July saw the highest number of permanent placements since May 2004 together with a shortage of skilled or ‘quality’ candidates, according to the Report on Jobs survey from the Recruitment & Employment Confederation and KPMG.

The survey revealed both a growth in the number of permanent staff placed by recruitment agencies and a rise in the number of advertisements.

But skill shortages and a shortfall of quality candidates have prompted a rise in starting salaries for permanent posts plus a rise in rates for temporary posts.

Gareth Osborne, REC managing director, said: “The engineering and construction sector again heads both the permanent and temporary/contract tables.

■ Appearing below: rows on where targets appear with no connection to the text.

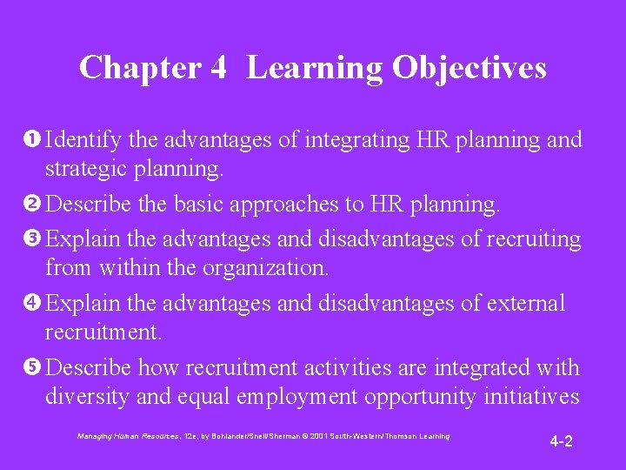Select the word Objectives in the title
coord(470,68)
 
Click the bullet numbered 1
coord(34,140)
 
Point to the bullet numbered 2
coord(34,205)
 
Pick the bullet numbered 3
coord(34,237)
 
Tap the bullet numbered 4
coord(34,303)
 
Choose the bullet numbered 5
coord(34,368)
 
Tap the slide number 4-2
coord(561,441)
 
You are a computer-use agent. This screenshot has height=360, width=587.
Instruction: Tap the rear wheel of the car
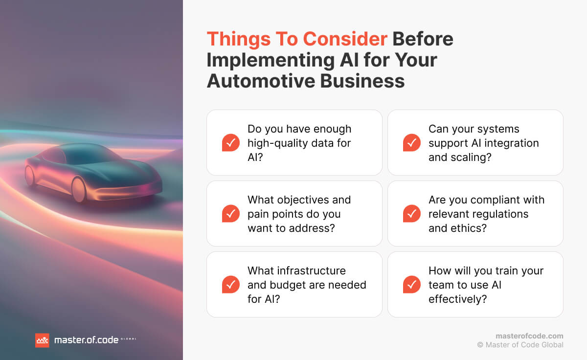[30, 175]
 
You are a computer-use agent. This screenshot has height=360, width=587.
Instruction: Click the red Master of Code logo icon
[42, 340]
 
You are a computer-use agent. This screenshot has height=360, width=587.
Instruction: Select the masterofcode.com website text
[529, 336]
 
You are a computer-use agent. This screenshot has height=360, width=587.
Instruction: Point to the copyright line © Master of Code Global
[520, 345]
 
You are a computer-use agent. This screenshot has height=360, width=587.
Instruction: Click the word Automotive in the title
[260, 81]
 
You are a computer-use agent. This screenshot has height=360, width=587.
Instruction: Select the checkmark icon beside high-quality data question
[231, 143]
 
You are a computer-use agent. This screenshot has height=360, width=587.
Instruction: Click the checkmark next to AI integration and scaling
[412, 143]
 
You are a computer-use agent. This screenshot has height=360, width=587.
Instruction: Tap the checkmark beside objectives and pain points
[231, 214]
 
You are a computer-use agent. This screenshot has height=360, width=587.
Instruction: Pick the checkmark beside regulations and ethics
[412, 214]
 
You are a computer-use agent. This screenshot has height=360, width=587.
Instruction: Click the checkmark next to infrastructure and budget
[231, 285]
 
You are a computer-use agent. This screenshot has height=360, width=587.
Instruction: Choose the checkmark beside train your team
[412, 285]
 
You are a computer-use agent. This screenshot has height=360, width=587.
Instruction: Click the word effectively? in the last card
[457, 299]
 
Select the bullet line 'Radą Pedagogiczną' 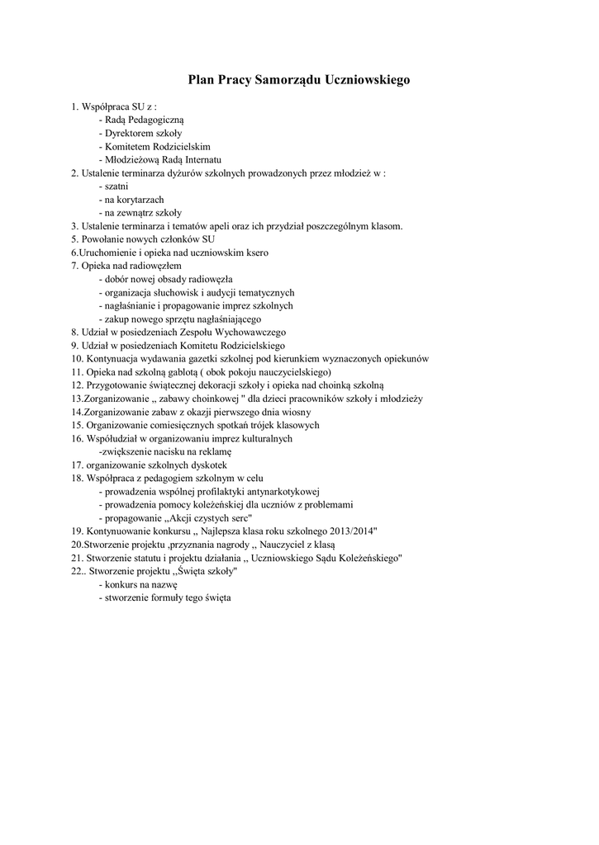(x=137, y=120)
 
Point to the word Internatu (x=203, y=159)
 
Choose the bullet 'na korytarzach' (x=133, y=199)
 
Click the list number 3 (x=74, y=225)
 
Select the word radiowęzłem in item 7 (x=153, y=266)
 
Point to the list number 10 (x=77, y=358)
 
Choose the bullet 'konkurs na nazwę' (x=136, y=583)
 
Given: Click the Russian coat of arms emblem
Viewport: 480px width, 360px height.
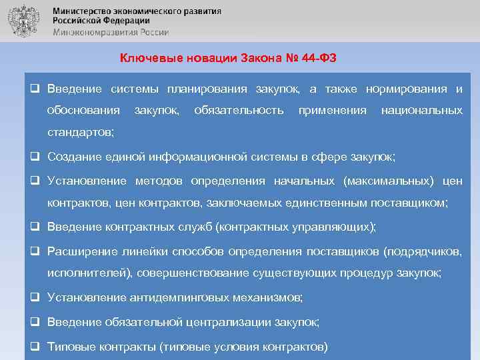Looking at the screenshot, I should (x=23, y=21).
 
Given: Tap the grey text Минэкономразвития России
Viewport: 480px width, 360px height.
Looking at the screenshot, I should (x=111, y=31).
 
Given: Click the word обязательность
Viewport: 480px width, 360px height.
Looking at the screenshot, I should (x=238, y=109).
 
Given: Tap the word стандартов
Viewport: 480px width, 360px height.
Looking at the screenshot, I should (x=80, y=133).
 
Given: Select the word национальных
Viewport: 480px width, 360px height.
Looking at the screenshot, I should (x=421, y=109).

However, the significant leap in the number of permanent executive/professional placements is another very encouraging pointer that business confidence within the market is now returning.”

Michael Carter, people services partner at KPMG, said: “This month’s figures show continuing significant growth in both permanent and temporary placements, but even this has not stemmed the demand for staff.

“Skills shortages continue to be seen, with the result that employers are paying more for ‘quality’ candidates, resulting in robust pay inflation. The figures are at odds with the rising official unemployment figures, which suggests that labour is available, but not with the skills required.

“The introduction of anti-age discrimination legislation in October could begin to address the lack of suitable candidates. As the figures suggest, employers are often reluctant to employ older workers as they are perceived as being more likely to take sick leave, have more accidents and lower productivity, while younger workers are perceived to lack skills and experience.

“However in discriminating against older and younger workers, employers are potentially missing out on the right candidate, and they will have to address these and other issues before the introduction of the legislation.”

The Report on Jobs, published by the Recruitment & Employment Confederation and KPMG, draws on original survey data provided by recruitment consultancies and employers, as well as data on national newspaper recruitment advertising.